• EXCERPT:
»»

This thread has been locked.

If you have a related question, please click the "Ask a related question" button in the top right corner. The newly created question will be automatically linked to this question.

EMIFA Problem only on read access, 200ns delay after each read access with CS deasserted ("turnaround time")

Other Parts Discussed in Thread: ADS8556

I've got a A/D converter connected to a DSP6747 device (B; Rev. 2.0), configured to asynchronous R/W, CS4

At some point I wondered why my interrupt routine accessing this converter at 500kHz consumes such CPU load.

Some data on the configuration:

100 MHz bus clock (confirmed on pin), 300 MHz DSP clock (consistent with NOP delay time)

««

• ENTRIES PROVIDED:
»»

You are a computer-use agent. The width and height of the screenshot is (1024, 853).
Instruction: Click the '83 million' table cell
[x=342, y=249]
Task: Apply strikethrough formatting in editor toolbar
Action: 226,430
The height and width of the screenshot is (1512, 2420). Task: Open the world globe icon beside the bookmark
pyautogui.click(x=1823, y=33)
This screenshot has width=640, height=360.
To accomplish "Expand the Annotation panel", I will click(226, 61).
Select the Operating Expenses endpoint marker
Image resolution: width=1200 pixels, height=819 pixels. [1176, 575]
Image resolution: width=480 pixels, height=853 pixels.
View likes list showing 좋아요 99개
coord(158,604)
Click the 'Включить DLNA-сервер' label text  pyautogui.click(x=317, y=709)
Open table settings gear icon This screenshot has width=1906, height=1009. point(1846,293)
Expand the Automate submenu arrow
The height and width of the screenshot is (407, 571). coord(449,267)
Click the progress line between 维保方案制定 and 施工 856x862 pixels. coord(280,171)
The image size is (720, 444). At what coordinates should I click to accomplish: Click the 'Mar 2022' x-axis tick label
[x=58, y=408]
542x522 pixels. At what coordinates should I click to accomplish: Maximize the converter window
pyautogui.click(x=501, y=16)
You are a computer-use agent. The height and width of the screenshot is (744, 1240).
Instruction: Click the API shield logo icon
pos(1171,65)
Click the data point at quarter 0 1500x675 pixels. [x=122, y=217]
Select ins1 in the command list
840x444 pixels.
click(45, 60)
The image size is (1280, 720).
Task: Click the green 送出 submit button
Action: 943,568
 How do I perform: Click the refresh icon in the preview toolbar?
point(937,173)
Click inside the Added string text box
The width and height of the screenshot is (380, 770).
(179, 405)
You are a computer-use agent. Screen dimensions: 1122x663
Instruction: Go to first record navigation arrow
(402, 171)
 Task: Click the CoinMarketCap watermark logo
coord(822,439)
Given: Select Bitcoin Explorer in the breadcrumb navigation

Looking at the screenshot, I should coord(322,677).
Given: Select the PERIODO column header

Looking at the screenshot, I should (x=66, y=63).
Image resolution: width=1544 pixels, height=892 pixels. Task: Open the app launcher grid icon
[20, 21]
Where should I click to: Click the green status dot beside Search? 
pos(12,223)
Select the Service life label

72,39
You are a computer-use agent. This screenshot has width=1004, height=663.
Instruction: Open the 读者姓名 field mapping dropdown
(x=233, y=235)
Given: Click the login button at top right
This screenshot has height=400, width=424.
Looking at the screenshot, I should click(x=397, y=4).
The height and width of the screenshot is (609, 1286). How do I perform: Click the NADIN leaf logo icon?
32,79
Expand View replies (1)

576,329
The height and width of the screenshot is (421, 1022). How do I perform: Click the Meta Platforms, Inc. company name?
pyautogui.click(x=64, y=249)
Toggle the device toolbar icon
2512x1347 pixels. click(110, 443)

««

• TASKS:
#1 Rewrite the paragraph in the EMIFA thread that begins "I've got a A/D converter" as a short list, keeping its main facts.
#2 Please carry on the EMIFA thread from its final line.

• OUTPUTS:
#1
- A/D converter connected to a DSP6747 device (B; Rev. 2.0)
- Configured for asynchronous read/write
- Uses chip select CS4

#2
CS4 with 1-3-1- timing, WAIT disabled, normal mode

No SDRAM or Flash at this interface

The answer came looking at the bus with an oszilloscope within a simple test: endless loop with 16 or 32 bit accesses to the interface (6 accesses within the loop, no asm instruction between the 6 reads/writes).

every read access is followed by 200 ns  to 220ns of silence on the bus, basically:

16 bit read: CS low -> 10ns later OE low -> 30ns later OE back -> 10ns later CS high -> 220ns break!!! -> CS low ...

32 bit read: CS low -> 10ns later OE low -> 30ns later OE back -> 20ns later OE low-> 30ns later OE back -> 10ns later CS high -> 220ns break!!! -> CS low ...

The funny thing: write accesses are not affected!

16 bit write: CS low -> 10ns later WR low -> 30ns later WR back -> 10ns later CS high -> 20ns break -> CS low ...

32 bit read: CS low -> 10ns later WR low -> 30ns later WR back -> 20ns later WR low-> 30ns later WR back -> 10ns later CS high -> 20ns break -> CS low ...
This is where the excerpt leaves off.